I understand what you are saying. I think ASs and non-ASs are speaking a completely different vernacular of english at least here in the US. http://dictionary.reference.com/browse/vernacular I do not know about the rest of the world.
The problem is compounded further. What if their is no monolithic NT? NTs are different depending on what region they're from. My dad mentioned all of this. What if there really is no such thing as a NT?
You may have heard this saying: "The British and the Americans are two peoples divided by a common language"
When I first visited England I had no idea that their slang for cigarette was the same as my American slang for gay man. Imagine the confusion and miscommunication when an English man used this slang to ask me if I had any cigarettes with me that he could have.
I think the same thing is going on here. It sometimes seems that AS and NT are two peoples divided by a common language. Each thinks they are communicating with the other because theoretically they are using the same language but it doesn't work out that way.
This is probably true. I ask people to please be clear about things to me and not just leave me to assume or 'read between the lines', but to them, they are being clear. It's very difficult to express to them exactly how clear I need them to be. The way they are communicating is, to them, already so transparent and obvious, that they find it hard to believe that someone might not get the required message.
Why on earth can't they just be straight and direct with what they say instead of using some sort of code?
As an example, you are short of money and someone offers to buy you a meal and coffee with no expectation of repayment.
Yet, if you say yes, and ask where would be best to go, they seem shocked you took them up on the offer.
It is ridiculous. Why suggest something if you don't mean it? I have had things like this happen to me so often before. And then I end up wondering, was I expected to politely say no, or say thankyou, but I am okay, or vow to pay them back?
Yes! My husband (NT) and I had more fights because of this than anything else! I told him from day one that I don't play mind games and when I say something, I mean what I say and not something else. However, he does that NT thing I can't do, of reading into what I'd say. So, say our satellite TV would go out during a storm. I'd say, "Stupid satellite TV!" and he'd hear, "You're such an a**hole for switching us to satellite; only a moron like you would do that!" and yell at me in a fury. Or he'd ask me, "What's wrong?" and I'd tell him and he'd get mad, and I'd say, "Well, why did you ask if you didn't want to know?" (I still don't get that one...if I ask someone what's wrong, I want them to tell me!)

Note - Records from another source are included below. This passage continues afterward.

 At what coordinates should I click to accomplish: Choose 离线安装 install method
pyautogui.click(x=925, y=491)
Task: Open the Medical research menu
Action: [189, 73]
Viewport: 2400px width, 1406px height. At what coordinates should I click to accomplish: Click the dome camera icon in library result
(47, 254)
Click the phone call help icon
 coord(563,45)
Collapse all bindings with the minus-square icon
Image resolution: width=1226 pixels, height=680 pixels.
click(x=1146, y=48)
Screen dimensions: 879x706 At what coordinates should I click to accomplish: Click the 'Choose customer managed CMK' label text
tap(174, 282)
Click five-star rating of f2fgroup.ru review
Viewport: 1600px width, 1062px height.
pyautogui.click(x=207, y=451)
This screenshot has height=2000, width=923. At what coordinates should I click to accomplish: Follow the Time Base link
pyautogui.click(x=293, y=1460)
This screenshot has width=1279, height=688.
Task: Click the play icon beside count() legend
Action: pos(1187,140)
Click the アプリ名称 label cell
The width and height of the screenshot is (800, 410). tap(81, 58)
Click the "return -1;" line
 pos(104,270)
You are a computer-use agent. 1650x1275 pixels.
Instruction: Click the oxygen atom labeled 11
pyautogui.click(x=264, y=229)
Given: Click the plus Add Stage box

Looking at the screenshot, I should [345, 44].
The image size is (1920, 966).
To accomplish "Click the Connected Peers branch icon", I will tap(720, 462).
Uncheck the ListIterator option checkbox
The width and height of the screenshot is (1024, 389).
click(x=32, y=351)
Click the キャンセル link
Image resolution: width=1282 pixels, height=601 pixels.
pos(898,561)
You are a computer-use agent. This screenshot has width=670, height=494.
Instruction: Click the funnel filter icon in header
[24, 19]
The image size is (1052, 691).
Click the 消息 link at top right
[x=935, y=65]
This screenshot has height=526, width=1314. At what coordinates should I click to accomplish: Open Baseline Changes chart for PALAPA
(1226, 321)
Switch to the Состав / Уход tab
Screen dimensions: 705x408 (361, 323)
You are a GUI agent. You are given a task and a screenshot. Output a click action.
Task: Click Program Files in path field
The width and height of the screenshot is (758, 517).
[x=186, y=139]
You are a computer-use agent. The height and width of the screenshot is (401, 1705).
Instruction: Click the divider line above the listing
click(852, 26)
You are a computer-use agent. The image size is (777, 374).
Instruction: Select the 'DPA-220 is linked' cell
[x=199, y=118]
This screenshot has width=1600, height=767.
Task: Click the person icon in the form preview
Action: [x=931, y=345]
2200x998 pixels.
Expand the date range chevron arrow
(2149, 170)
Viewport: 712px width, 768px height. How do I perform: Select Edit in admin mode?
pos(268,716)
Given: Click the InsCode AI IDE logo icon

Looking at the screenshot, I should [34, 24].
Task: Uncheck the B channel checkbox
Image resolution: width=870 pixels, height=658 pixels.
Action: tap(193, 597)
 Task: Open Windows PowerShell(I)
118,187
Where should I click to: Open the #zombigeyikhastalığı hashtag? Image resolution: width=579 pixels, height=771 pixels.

I've had the same problem at work, when I've been asked to do something, do it, and it turns out the person who told me to do what I did meant something else entirely. For example, when I was a student teacher, I was once told, "Just listen at this meeting, don't talk." Later, the same teacher told me that not talking made me seem snobbish, and that next time I should share my ideas. Um...but you told me not to talk! How can I share my ideas if I'm not supposed to talk?
I wish people would just say what they mean...I've also made the mistake of answering, "How are you?" honestly instead of with, "Fine, and you?" I finally figured out the only people who really mean that are my mom, my dad, and my therapist! It's as stupid a social nicety as shaking hands. Shaking hands makes me uncomfortable. I've taken to giving a little wave when I'm introduced to someone (my husband makes it easy by introducing both of us, and I wave when he says, "this is my wife, Rose,"). Sometimes people put out their hand anyway and then I take a deep breath and shake hands, but often they accept the wave as enough...but I have a feeling it would not be if I had to introduce myself to someone!
EDIT: I just wanted to say I love this site! As I go through the posts, I find myself saying, "OMG, yes!" I've never identified this well with others in my life.